CB7 will depend on policies that tangibly improve everyday lives, MPs say; warmer homes, lower running costs, cleaner air and better local environments are not “ancillary benefits”, but “essential delivery mechanisms”. Policies intended to drive behaviour change should be designed from the outset to improve affordability, health outcomes, air quality and local environments.
The Department for Energy Security and Net Zero should provide visible cross-government leadership by setting out how departmental policies collectively support delivery of CB7, the Committee recommends. But this also needs to be explicitly backed by the Prime Minister and Chancellor through public statements, clear steers, and providing resources to ensure departments work together.
Since September 2025, the Committee has been examining how the Government should approach its plans for CB7. It has considered the level of the budget, how it will be delivered across government and local government, the challenges facing particular sectors, and the role of fairness and consent in behaviour change.
Alongside written evidence, the Committee also held roundtable discussions with representatives of sectors across the UK economy, to understand what challenges and opportunities the Government would face in delivering the carbon budget.

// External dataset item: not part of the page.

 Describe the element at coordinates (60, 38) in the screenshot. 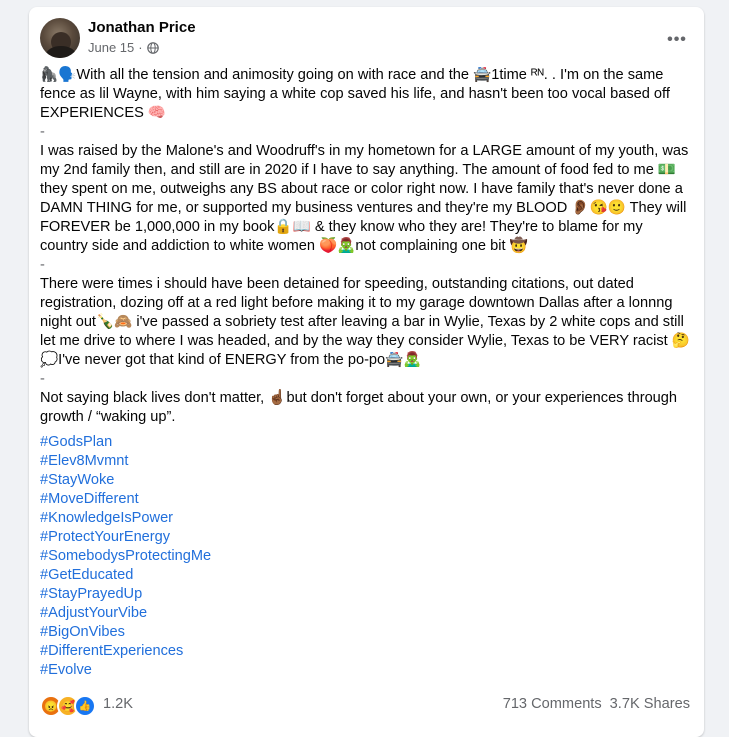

In the report, the Committee warns against confusing decarbonisation with deindustrialisation; allowing production to relocate abroad would weaken the UK’s industrial base while doing little to reduce global emissions. It calls for ministers to clearly set out how CB7 will prevent the offshoring of emissions and support domestic decarbonisation in energy-intensive and trade-exposed sectors.
In its advice for the Seventh Carbon Budget (CB7) the Climate Change Committee advised CB7 be set at the “ambitious but deliverable” level of 535 million tonnes of carbon dioxide equivalent (MtCO2e). This level is technically credible, the Committee finds, but will require tough political decisions as the ‘low hanging fruit’ of decarbonisation have largely been achieved. Reducing emissions will become more complex, more capital-intensive and more dependent on coordinated action across infrastructure, markets and behaviour.
Chair comment
“Carbon Budget Seven is a pivotal moment in the path to cutting emissions to net zero. With the easy pickings of decarbonisation largely delivered, the measures still to come will impact our daily lives more than ever. How we travel, heat our homes and power our technology will all be affected.
“Public backing for net zero cannot be taken for granted. If CB7 is to succeed, it will be because it was affordable, convenient and attractive for the public, as well as environmentally necessary. To sustain confidence, the Government must renew its own commitment to affordability by addressing the structural imbalances that currently push up the cost of electricity.
“At the same time, cross-party consensus on net zero has fractured, and different government departments appear to pull in different directions. As ordinary people increasingly feel the pinch, and decisions become more difficult, ensuring the transition is fair and just has never been more important.
“Ministers must also defend the net zero agenda explicitly and proactively, making clear how the Government as a whole is pushing towards a common goal. Cutting emissions to net zero is essential to preventing further climate change. The Prime Minister and Chancellor must make the case from the very heart of government.
“Get the Seventh Carbon Budget right, and there will be serious rewards: warmer homes, lower running costs, cleaner air and better local environments. Bringing the public with us, by prioritising fairness and making clear the positives, is essential, not an optional add-on.”